The Royal Yacht Dannebrog was launched by Queen Alexandrine in Copenhagen in 1931 and was commissioned on 26 May 1932. The yacht now serves as the official and private residence for HM The Queen, HRH the Prince Consort and members of the Royal Family when they are on official visits overseas and on summer cruises in Danish waters. When at sea the Royal Yacht also participates in surveillance and sea rescue services.
The Dannebrog was built in 1931 – 1932 at the Naval Dockyard in Copenhagen to replace the previous royal vessel, the paddle steamer Dannebrog from 1879. The yacht has dual functions: it is primarily the Royal Yacht during peacetime, second – it can become a hospital ship during emergency alerts or war.
The ship’s hull is a riveted steel construction on transverse frames. The ship has a clipper stem and an elliptic stern. Viewed from the side the ship may be divided into two sections. In front of the funnel there is space for accommodation for the crew, cargo and the engine. At the rear is the Royal Apartment, which could accommodate patients if it was ever to be used as a hospital. During visits to Danish and foreign ports the covered quarterdeck is used for receptions.
The Royal accommodation comprises HM The Queen and HRH The Prince Consort’s the studies, a dining salon, a lounge, the bedroom, etc. HM The Queen and HRH The Prince Consort have taken a personal interest in fitting out the vessel and the choice of furnishings. The Royal Apartment contains furniture and fittings from the previous Royal vessel from 1879.
____________
EXERCISES –
• a. Answer these from the passage on the Royal Yacht Dannebrog:
(i) On what date was the yacht commissioned?
(ii) At which site was it built?
(iii) What is the covered quarterdeck used for during port visits?
• b. Please quote the stretch of the passage on the Royal Yacht Dannebrog from "The Royal Yacht Dannebrog" through "alerts or war.".
The lines that come next have no connection to the passage on the Royal Yacht Dannebrog.

PROVIDED MATERIAL –
____________
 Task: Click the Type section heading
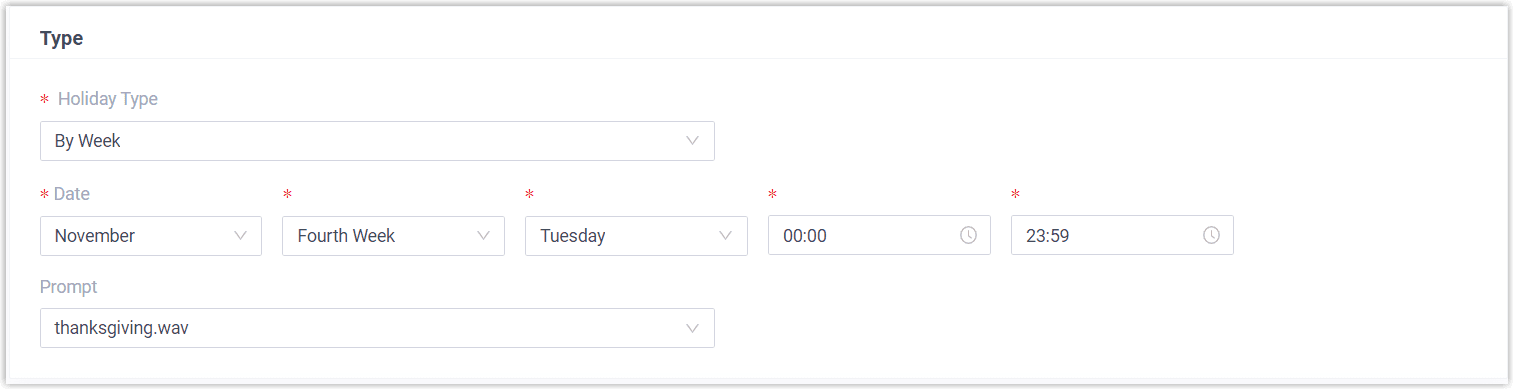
____________
ANSWERS GIVEN –
• a.
(i) 26 May 1932
(ii) The Naval Dockyard in Copenhagen
(iii) Receptions

• b.
The Royal Yacht Dannebrog was launched by Queen Alexandrine in Copenhagen in 1931 and was commissioned on 26 May 1932. The yacht now serves as the official and private residence for HM The Queen, HRH the Prince Consort and members of the Royal Family when they are on official visits overseas and on summer cruises in Danish waters. When at sea the Royal Yacht also participates in surveillance and sea rescue services.
The Dannebrog was built in 1931 – 1932 at the Naval Dockyard in Copenhagen to replace the previous royal vessel, the paddle steamer Dannebrog from 1879. The yacht has dual functions: it is primarily the Royal Yacht during peacetime, second – it can become a hospital ship during emergency alerts or war.